For instance, if 12 (2 sig. figs.) is duplicated by 25 (likewise 2 sig. figs.), the subsequent number is 300 however should be written in a form that shows it is good to 2 sig. figs. You may either put a small bar on the zero after 3, or compose the number as 3.0×102.

As another example, if 12.0 (3 sig. figs.) is multiplied by 25 (2 sig. figs.), the total must be written in two significant figure again as 300 with a tiny bar on the zero after 3 or as 3.0x102.

II) The precision of the numbers added or subtracted is significant for addition or subtraction.

Example, if the mass of the screw is measured with a scale that is good to one gram of precision, and the mass of the corresponding nut is measured with another scale that is good (or precise) to one milligram (1000 times better precision), and if we want to add the mass of the two, the high precision of the nut mass is useless compared to the low precision of the bolt mass!

Let,

Mass of the bolt= 8 grams (8000milligrams, 1 sig. fig.)

Mass of the nut= 0.675 grams (675milligrams 3 sig. fig.)

Total= 8.675 gms

However, the total may not be written as 8.675grams!  First, we should round off 0.675milligrams and that will be 1 gm. After that addition is done and total mass will be 9 gms i.e. (9000mg). Thus, it end up with 1 sig fig.

Examples:

1)  75m x 4m = 3×102m2 (1 sig. fig.)

2) 75cm x 4.0cm =3.0x102m2 (2 sig. fig.)

3) 0.750 ft x 4.000 ft =3.00ft2 (3 sig. figs.)
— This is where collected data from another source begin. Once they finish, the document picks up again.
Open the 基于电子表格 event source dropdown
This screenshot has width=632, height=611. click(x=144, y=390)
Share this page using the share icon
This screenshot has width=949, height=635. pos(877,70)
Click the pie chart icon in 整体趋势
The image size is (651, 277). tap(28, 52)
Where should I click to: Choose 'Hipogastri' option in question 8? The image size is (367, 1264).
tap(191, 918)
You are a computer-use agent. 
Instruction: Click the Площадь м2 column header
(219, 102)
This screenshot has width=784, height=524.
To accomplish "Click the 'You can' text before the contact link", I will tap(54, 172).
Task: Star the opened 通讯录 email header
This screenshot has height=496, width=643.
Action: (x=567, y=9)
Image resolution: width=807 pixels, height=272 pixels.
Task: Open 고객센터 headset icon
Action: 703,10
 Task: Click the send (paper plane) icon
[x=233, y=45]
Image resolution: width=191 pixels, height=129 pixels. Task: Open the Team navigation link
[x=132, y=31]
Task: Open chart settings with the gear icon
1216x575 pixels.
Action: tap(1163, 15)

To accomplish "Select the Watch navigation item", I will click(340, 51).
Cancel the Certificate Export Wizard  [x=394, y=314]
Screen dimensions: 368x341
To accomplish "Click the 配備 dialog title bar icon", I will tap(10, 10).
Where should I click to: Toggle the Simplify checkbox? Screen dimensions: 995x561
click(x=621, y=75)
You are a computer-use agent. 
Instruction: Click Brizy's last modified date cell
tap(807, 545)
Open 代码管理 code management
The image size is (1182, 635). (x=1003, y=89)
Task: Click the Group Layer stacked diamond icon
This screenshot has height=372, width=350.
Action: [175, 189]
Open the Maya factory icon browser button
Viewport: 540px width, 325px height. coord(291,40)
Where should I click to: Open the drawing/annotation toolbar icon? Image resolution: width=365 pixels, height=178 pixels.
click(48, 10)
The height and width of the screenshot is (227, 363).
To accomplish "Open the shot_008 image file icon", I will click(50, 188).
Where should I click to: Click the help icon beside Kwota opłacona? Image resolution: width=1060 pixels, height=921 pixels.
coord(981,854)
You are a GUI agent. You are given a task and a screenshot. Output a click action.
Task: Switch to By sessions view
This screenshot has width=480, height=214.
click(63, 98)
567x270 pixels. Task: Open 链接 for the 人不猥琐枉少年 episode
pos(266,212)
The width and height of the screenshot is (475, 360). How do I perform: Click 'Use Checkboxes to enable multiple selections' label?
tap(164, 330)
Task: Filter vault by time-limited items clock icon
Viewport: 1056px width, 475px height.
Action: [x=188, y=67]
4) 7500 in. x 0.004 in. = 3.0x101 in2 (2 sig. fig.)

5) 125m / 25s = 5.0m/s (2 sig. fig.)

6) 80f t / 16s =5ft/s (1 sig. fig.)

7) 33,333mi / 3h =10,000 mi/h (1 sig. fig.),

8) 3750km / 2.50s =1.50×103 km/s (3 sig. figs.)

9) (25m – 16m) / 0.0003s = 30000 m/s (1 sig. fig.)

## Another Rule to determine the significant figure: The Pacific Rule & the Atlantic Rule

It tends to be difficult to recall all the rules regulating significant figures and if each zero is significant or not significant. Another way to assess significant figures (sig figs) is the Pacific and Atlantic Rule. This is one of the easiest method to determine significant digits.

Use the Pacific rule (note the double P’s) whenever a number has a decimal present. The Pacific Ocean is centered on the left side of the United States, so start with the number on the left side. At the first non-zero number, begin counting Sig Figs and continue to the end of the number. For instance, since 0.000560 has a decimal number, begin from the left side of the number. After the first non-zero number (5), try not to start counting Sig Figs, then count all the way to the end of the number. There are 3 sig figs in this number, thus (5, 6, and 0).

Use the Atlantic rule (again, remember double A’s) if a number does not have a decimal (the decimal is absent). Since the Atlantic Ocean is on the right side of the United States, start at the first non-zero number on the right side of the number and begin counting sig figs. For instance, since there is no decimal in 2900, start from the right side of the number and begin counting sig figures at the first non-zero number. So in this number, there are two Sig Figs (2, 9).

In short, the rule specifies that if there is no decimal point, then the Atlantic/right side zeroes are insignificant. If a decimal point is present, so the Pacific/left side zeroes are insignificant.